[Begin DATA PROVIDED]

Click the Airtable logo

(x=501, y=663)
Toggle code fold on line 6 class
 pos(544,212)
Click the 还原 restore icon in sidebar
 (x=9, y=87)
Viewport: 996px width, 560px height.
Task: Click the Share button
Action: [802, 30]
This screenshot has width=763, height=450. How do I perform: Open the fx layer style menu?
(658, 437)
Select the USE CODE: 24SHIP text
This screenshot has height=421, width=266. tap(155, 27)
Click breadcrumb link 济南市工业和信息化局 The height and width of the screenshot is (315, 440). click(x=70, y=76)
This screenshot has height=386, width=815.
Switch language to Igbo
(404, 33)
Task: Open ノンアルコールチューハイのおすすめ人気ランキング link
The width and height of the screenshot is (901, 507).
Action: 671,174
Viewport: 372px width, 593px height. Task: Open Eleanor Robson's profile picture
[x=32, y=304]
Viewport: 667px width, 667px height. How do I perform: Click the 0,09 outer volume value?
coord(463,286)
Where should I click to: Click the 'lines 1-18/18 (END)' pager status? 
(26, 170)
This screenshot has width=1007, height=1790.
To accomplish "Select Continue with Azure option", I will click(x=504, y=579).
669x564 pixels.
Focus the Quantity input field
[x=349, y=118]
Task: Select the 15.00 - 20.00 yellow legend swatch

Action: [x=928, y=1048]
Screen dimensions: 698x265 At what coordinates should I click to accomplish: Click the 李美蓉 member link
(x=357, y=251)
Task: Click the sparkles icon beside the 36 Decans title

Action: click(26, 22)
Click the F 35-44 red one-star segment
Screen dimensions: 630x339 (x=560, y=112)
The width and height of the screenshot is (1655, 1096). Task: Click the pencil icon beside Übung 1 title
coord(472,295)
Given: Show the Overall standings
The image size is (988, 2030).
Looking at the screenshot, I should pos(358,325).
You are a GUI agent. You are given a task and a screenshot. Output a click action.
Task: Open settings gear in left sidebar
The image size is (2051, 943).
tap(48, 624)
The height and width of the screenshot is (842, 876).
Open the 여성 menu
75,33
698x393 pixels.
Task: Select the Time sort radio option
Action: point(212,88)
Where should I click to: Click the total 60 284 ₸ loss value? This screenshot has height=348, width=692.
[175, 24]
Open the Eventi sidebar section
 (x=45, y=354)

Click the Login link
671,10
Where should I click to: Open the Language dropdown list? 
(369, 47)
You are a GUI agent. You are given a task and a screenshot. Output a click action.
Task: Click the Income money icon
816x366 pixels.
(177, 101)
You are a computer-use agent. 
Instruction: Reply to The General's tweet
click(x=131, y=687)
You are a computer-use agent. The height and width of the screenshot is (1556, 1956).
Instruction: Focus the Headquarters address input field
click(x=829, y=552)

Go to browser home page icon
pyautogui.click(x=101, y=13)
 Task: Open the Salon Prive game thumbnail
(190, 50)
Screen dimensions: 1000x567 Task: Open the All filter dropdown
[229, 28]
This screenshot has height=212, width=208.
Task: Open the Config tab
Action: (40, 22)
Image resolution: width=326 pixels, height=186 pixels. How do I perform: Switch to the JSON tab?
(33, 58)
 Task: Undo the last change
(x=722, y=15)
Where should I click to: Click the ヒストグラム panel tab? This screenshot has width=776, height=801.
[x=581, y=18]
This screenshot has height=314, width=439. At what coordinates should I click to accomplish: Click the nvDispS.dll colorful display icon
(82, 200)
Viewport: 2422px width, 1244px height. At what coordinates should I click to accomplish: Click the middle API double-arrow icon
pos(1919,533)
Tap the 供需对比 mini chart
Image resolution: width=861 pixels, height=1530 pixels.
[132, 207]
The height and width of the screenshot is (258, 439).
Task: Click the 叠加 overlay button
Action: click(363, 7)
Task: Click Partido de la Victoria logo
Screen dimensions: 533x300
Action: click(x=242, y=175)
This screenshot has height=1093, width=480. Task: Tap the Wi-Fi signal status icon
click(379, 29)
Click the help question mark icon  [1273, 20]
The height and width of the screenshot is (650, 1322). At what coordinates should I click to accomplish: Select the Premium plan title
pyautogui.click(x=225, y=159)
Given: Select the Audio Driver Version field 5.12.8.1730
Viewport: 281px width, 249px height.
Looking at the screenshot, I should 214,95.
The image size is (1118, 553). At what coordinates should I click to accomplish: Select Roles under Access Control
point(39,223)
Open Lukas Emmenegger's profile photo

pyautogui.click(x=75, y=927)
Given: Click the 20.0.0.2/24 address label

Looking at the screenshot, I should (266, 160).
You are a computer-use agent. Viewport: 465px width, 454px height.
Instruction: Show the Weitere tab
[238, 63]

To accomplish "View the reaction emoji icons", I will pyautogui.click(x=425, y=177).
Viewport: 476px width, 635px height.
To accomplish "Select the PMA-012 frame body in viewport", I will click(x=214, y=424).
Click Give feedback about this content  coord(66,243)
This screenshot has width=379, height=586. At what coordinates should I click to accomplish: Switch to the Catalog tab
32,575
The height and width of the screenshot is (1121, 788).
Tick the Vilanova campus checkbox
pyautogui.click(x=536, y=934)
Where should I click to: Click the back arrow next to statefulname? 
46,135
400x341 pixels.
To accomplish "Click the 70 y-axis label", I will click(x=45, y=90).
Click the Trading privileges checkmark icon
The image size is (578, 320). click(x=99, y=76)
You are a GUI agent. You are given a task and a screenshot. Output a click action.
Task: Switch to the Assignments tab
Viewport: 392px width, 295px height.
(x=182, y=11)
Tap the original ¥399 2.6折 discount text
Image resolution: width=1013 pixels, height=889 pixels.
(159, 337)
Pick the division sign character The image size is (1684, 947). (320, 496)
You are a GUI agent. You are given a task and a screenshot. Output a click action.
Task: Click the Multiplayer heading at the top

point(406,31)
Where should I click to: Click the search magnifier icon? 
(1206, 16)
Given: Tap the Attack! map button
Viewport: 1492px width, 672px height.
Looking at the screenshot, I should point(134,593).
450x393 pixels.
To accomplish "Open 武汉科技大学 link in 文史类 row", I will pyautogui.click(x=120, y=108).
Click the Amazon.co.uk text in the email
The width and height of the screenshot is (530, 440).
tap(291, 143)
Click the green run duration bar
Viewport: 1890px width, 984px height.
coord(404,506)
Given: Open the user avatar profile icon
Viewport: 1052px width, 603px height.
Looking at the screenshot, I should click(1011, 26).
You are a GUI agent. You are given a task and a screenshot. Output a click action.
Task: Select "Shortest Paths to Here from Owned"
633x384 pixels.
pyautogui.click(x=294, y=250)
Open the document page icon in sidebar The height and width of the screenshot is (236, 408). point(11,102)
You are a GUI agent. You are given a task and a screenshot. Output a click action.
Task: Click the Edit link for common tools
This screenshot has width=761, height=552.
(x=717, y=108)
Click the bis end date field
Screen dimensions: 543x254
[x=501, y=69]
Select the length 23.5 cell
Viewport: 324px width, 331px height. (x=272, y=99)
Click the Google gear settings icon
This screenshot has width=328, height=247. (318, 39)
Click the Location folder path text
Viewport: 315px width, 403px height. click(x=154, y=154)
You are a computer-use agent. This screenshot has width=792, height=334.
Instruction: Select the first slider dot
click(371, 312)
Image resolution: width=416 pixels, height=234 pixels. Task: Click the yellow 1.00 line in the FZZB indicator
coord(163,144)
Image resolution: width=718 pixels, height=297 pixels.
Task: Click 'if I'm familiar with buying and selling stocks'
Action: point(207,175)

[End DATA PROVIDED]

(TASK):
Put the lines of the records into a numbered list, leaving out blank lines, beginning at the line that contains "Pick the division" and stopping after the line that contains "[x=501, y=69]".

(SOLUTION FOR THIS PROBLEM):
1. Pick the division sign character The image size is (1684, 947). (320, 496)
2. You are a GUI agent. You are given a task and a screenshot. Output a click action.
3. Task: Click the Multiplayer heading at the top
4. point(406,31)
5. Where should I click to: Click the search magnifier icon? 
6. (1206, 16)
7. Given: Tap the Attack! map button
8. Viewport: 1492px width, 672px height.
9. Looking at the screenshot, I should point(134,593).
10. 450x393 pixels.
11. To accomplish "Open 武汉科技大学 link in 文史类 row", I will pyautogui.click(x=120, y=108).
12. Click the Amazon.co.uk text in the email
13. The width and height of the screenshot is (530, 440).
14. tap(291, 143)
15. Click the green run duration bar
16. Viewport: 1890px width, 984px height.
17. coord(404,506)
18. Given: Open the user avatar profile icon
19. Viewport: 1052px width, 603px height.
20. Looking at the screenshot, I should click(1011, 26).
21. You are a GUI agent. You are given a task and a screenshot. Output a click action.
22. Task: Select "Shortest Paths to Here from Owned"
23. 633x384 pixels.
24. pyautogui.click(x=294, y=250)
25. Open the document page icon in sidebar The height and width of the screenshot is (236, 408). point(11,102)
26. You are a GUI agent. You are given a task and a screenshot. Output a click action.
27. Task: Click the Edit link for common tools
28. This screenshot has width=761, height=552.
29. (x=717, y=108)
30. Click the bis end date field
31. Screen dimensions: 543x254
32. [x=501, y=69]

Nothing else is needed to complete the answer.